In the Mintel GNPD, the product’s salt content is presented as g/100 g or g/serving. When multiplying the amount of salt (g/100 g) with the amount of iodine recommended by the National Nutrition Council (25 ug of iodine per 1 g of salt), the range of salt and iodine content in products in the three largest subcategories varies greatly (Table 13).
Table 13. The food product categories containing the most salt with their salt content range as well as their possible iodine contents, calculated according to the recommendation of the National Nutrition Council (25 ug iodine per 1 g salt).
Sub-categories | Salt content (g/100 g) | Iodine content (ug/100 g) |
Ready-to-eat meals | 0.43–4.4 | 10.8–110 |
Processed fish, meat and egg products | 0.5–6.5 | 12.5–162.5 |
Bakery products | 0.7–1.7 | 17.5–42.5 |
The recommended daily intake of iodine for people aged over ten is 150 ug, for pregnant women 175 ug and for breastfeeding women 200 ug, according to the National Nutrition Council (2015). The total daily intake should not exceed 600 ug. Meals and meal centres (ready meals) as well as processed meat products and bakery products are the subcategories that contain the most salt in Finland according to the Mintel GNPD. The higher the salt content, the higher the iodine content – given that iodised salt is used. At the most, the iodine content was said to be 162.5 ug/100 g (processed fish, meat and egg products subcategory). At its lowest, the iodine content was estimated to be 10.8 ug/100 g (ready-to-eat-meals subcategory).

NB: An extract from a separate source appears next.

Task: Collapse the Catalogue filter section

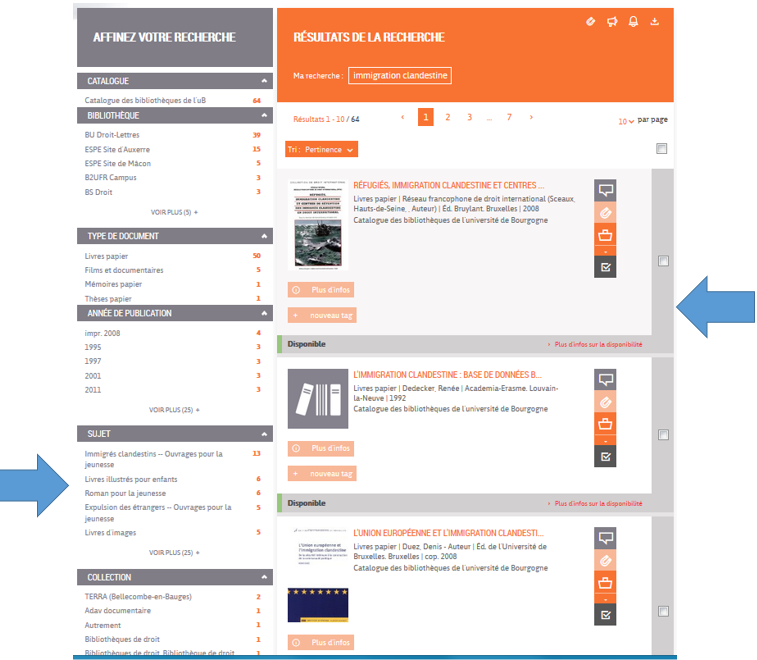Action: coord(265,80)
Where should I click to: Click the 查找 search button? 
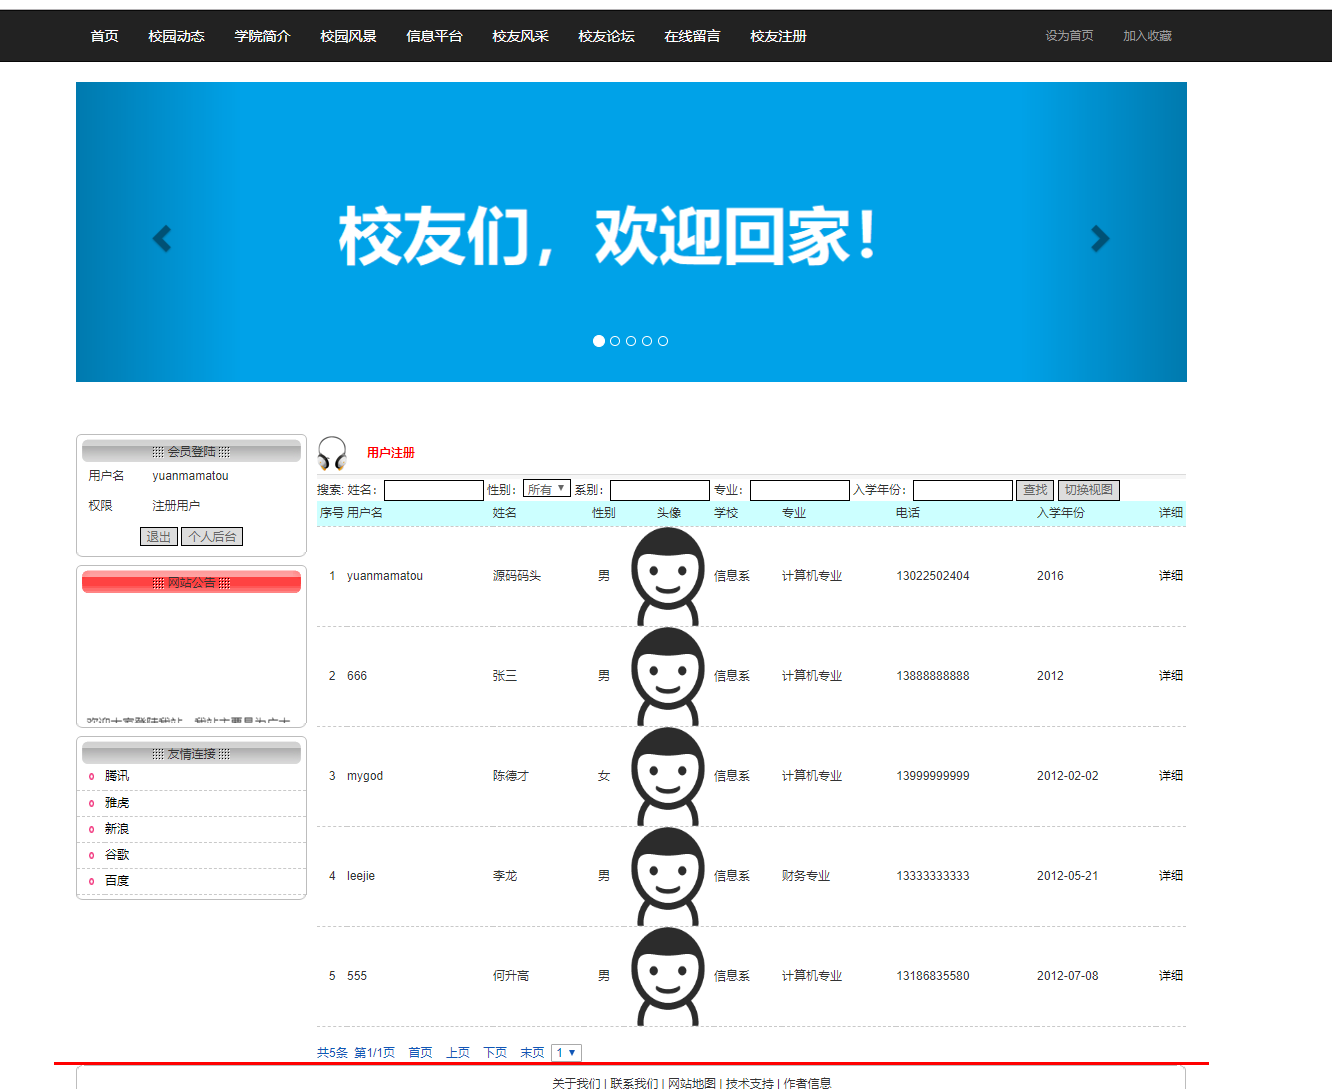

The Heart Symbol is the only Finnish symbol regarded as a nutritional claim (The Heart Symbol, 2017). The symbol guides consumers to pick products within the same food product category with better nutritional values. The Heart Symbol was developed by Finnish Heart Association together with Finnish Diabetes Association in 2000. Products labelled with the Heart Symbol are considered better choices regarding fat (quantity and quality) and sodium. The criteria are based on the Finnish nutrition recommendations. In order to carry the Heart Symbol, food companies must apply for the right to use it and pay an annual fee. The total number of different Heart Symbol products is over 1,200, but this also includes fresh unpackaged fruits, vegetables and berries. The aim of this case was to find as many Heart Symbol-bearing Finnish food products as possible in the Mintel GNPD and clarify the ways in which the symbol is noted and mentioned in the products found in the database.
The Mintel GNPD does not have a customised claim for the Heart Symbol, which is problematic when trying to search for all the products bearing the symbol. Food products labelled with the Heart Symbol can be found in the Mintel database only by using free text search. The possible presence of the symbol is mentioned in the product description. Another problem when searching for Heart Symbol products in the Mintel GNPD is the use of several different synonyms for the Heart Symbol. The official English term for the symbol is the Heart Symbol (in Finnish Sydänmerkki).
Food products featuring the Heart Symbol can be found by using free text search in the Mintel GNPD. Several different search terms and Boolean operators (AND and OR) had to be used because of the various synonyms used for the symbol. The number of food products found (in Finland) with different search terms is presented in Table 14 (on any date).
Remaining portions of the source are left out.